Primeiro: como se esperava, o filme segue o tom mais sério e dramático adotado por Christopher Nolan na trilogia do Batman. Vale lembrar que Nolan é um dos produtores de O Homem de Aço e David Goyer, que também escreveu os roteiros dos três filmes do Homem Morcego, foi o responsável pela trama da “reinvenção” do Superman no cinema. Fora uma ou outra frase dita por algum personagem coadjuvante, o filme não possui alívios cômicos. Ou seja, não é uma produção “para toda a família”, na linha das adaptações de Homem de FerroOs Vingadores e Thor feitas pela Marvel Studios. Percebe-se que a Warner Bros. vai seguir mesmo um caminho oposto ao da concorrência, ainda mais depois do fiasco que foi Lanterna Verde (Green Lantern, 2011).

Superman-Homem-de-Aco-600x340Outra questão: não dá pra fazer comparações com os filmes anteriores do Azulão, mesmo o mais recente, Superman – O Retorno (Superman Returns, 2006).
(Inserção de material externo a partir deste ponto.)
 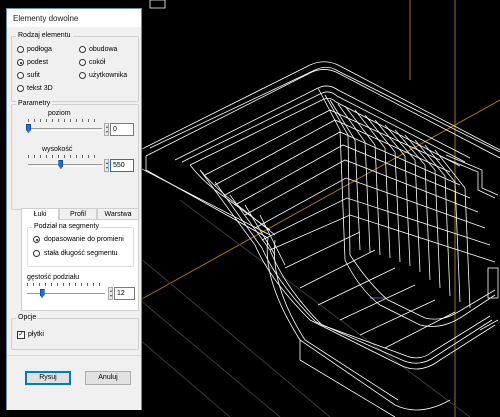 I want to click on wysokosc-spin-button, so click(x=106, y=166).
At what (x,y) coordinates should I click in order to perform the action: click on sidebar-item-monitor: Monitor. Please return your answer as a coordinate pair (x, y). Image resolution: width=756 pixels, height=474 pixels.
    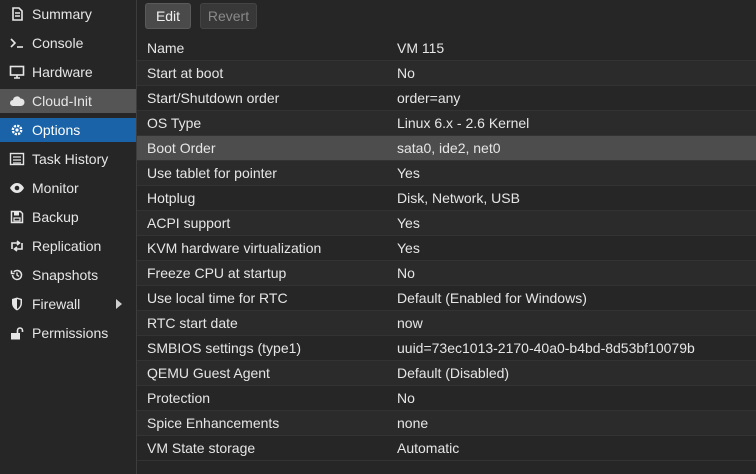
    Looking at the image, I should click on (68, 188).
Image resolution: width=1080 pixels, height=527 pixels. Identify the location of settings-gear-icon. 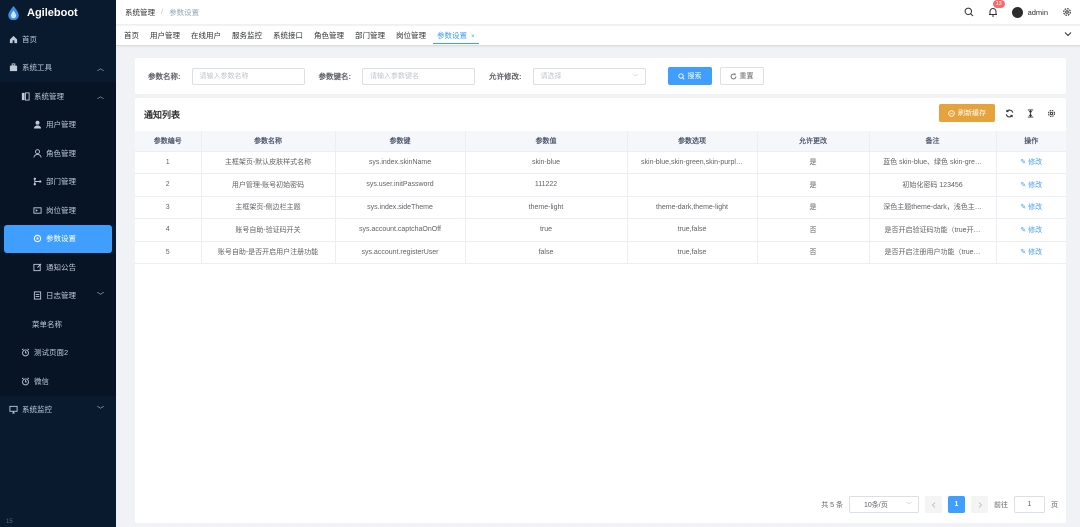
(1067, 13).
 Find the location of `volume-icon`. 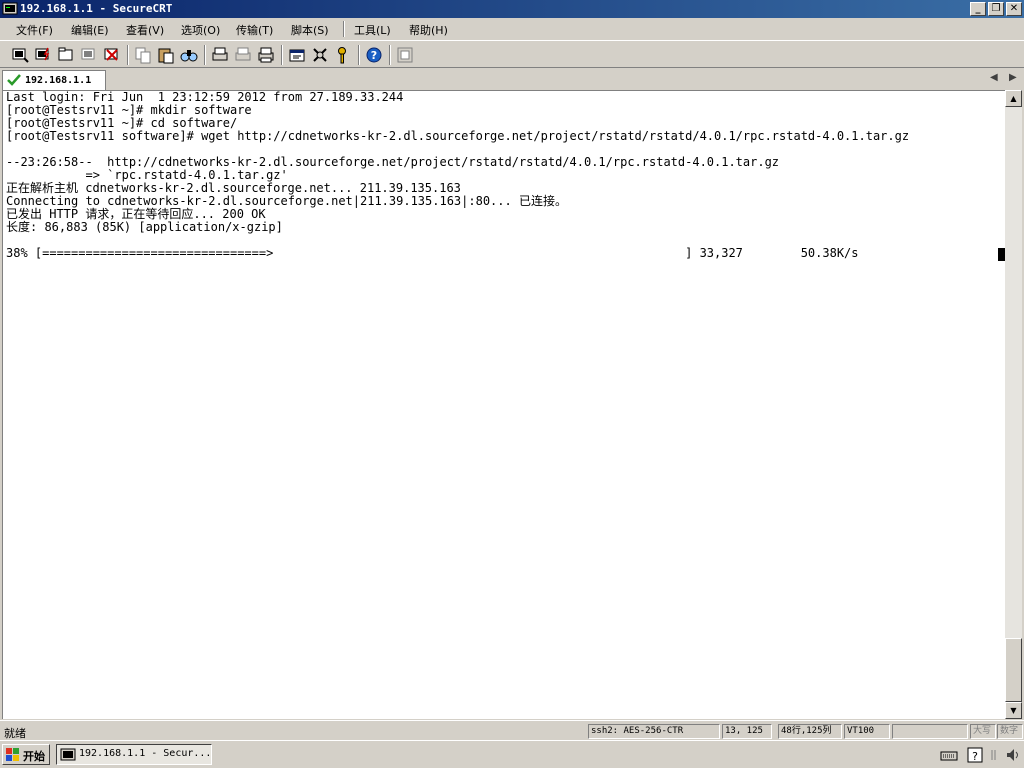

volume-icon is located at coordinates (1013, 755).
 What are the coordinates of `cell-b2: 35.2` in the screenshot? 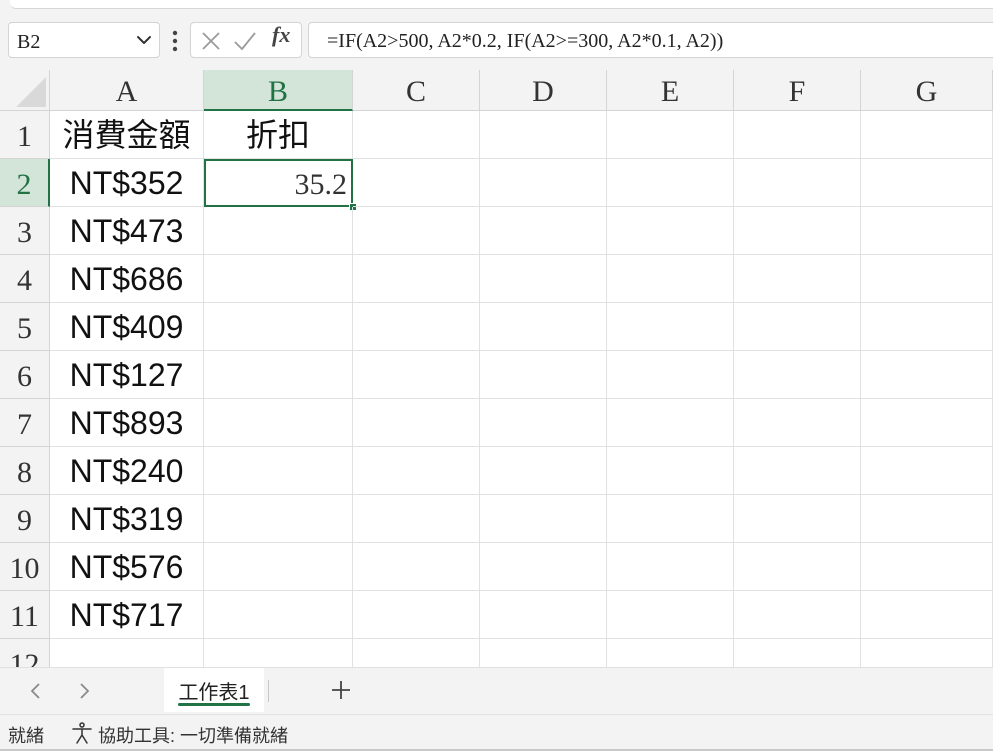 It's located at (278, 183).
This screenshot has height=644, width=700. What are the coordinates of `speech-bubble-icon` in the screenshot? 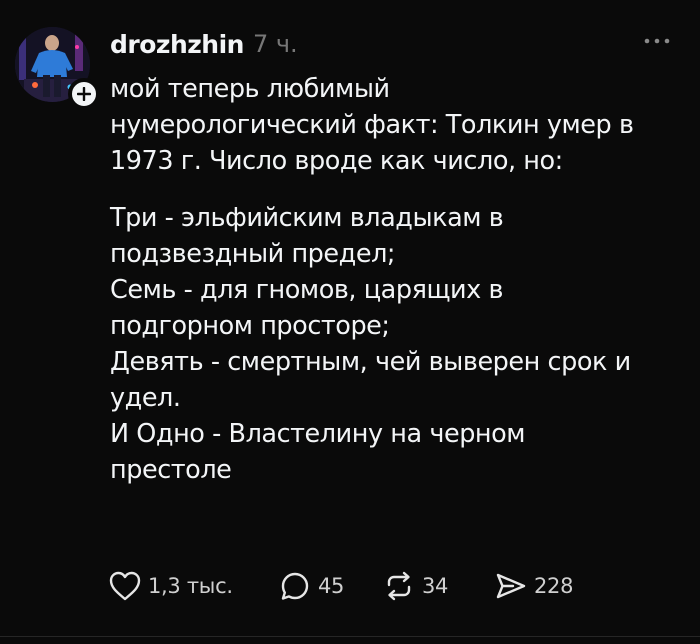 It's located at (295, 586).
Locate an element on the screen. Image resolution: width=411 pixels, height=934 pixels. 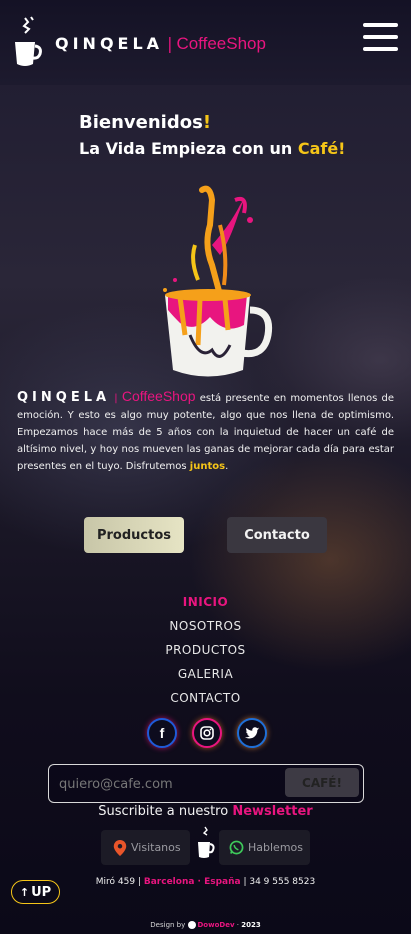
design-prefix: Design by is located at coordinates (169, 925).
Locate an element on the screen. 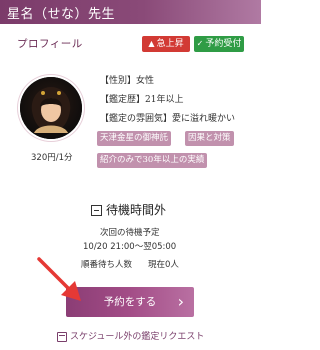 The image size is (320, 350). red-arrow-icon is located at coordinates (59, 279).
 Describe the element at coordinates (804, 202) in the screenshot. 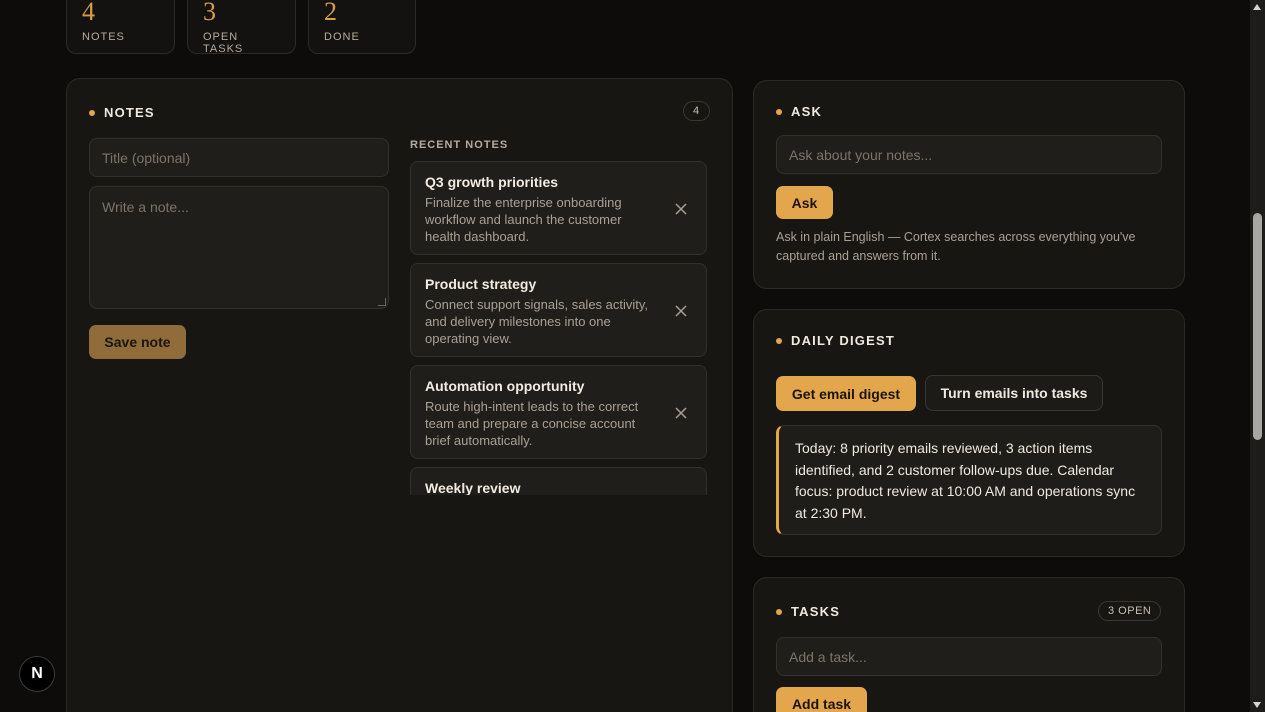

I see `ask-button: Ask` at that location.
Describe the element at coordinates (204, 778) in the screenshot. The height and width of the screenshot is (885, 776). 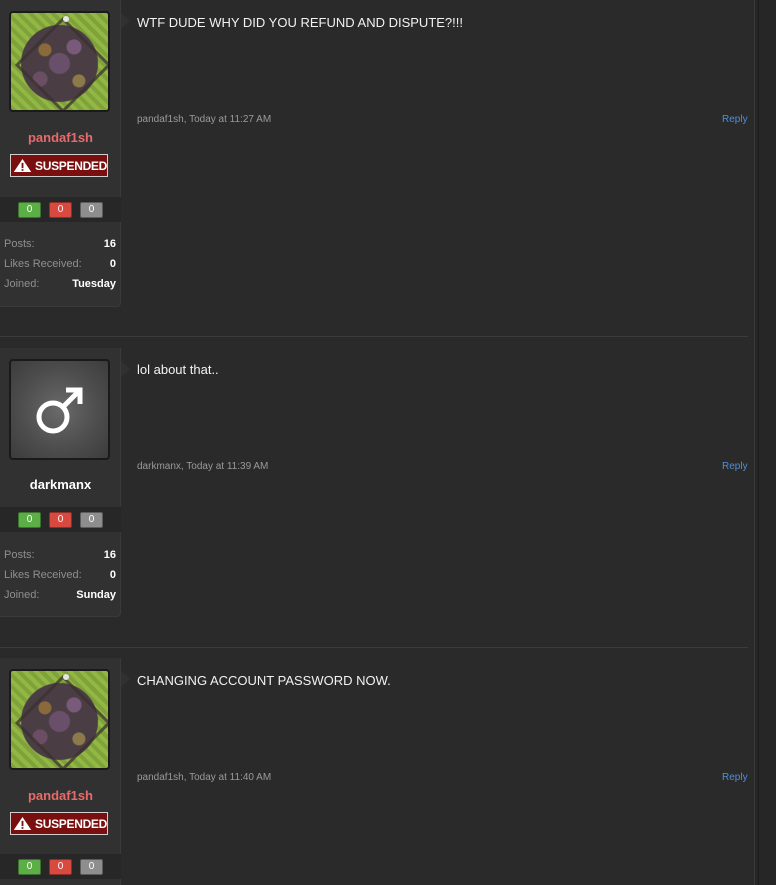
I see `post-author-line: pandaf1sh, Today at 11:40 AM` at that location.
Não que o filme é superior ou inferior, mas sim porque são propostas totalmente diferentes. O Homem de Aço tem lá suas preocupações filosóficas e seus dramas existenciais, mas ainda é um filme que foca, quase inteiramente, na ação. Henry Cavill se mostrou à altura do papel, e está totalmente à vontade na pele do mais icônico dos super-heróis. Por isso, a discussão Christopher Reeve X Cavill é totalmente sem propósito.

 Voltando à ação: as batalhas entre Superman, Zod e seus asseclas são, mesmo, espetaculares. Grandiosas. Exageradas até. Logo após a estreia do filme pipocaram na internet comentários brincando que as lutas eram no estilo “Transformers”, à lá Michael Bay. Isto porque prédios inteiros despencam, vidros são estilhaçados para todos os lados, caminhões explodem e por aí vai. Há quem critique pelo exagero, mas, ao menos, as cenas dão uma boa noção do que é o real poder de Superman. O filme não se preocupa em mostrar a contagem dos inocentes pegos no meio da batalha, mas fica claro que Metrópolis, palco da luta final, foi arrasada em grande parte pelo poder do herói e seus inimigos. Talvez a questão do “efeito colateral” seja um ponto a ser discutido em uma sequência. Veremos.

Concluindo: as expectativas, que eram altas, foram atendidas. É um Superman para uma nova geração, menos ingênuo, mais atormentado, brutal até. O filme cumpre o seu papel ao desvincular o herói daquele personagem “coxinha” dos quadrinhos de antigamente, o escoteiro preocupado em defender os ideais e o estilo de vida norte-americanos. O roteiro tem lá seus furos e é apressado às vezes, mas, em geral, respeita a mitologia do personagem e vai além do universo estabelecido nos quadrinhos – o que também foi feito na trilogia do Batman. Talvez depois que a poeira baixar eu analise o filme com mais frieza e distanciamento. Mas, por enquanto, recomendo, tanto para os fãs de quadrinhos quanto para aqueles que querem ser apresentados a um “novo” Superman.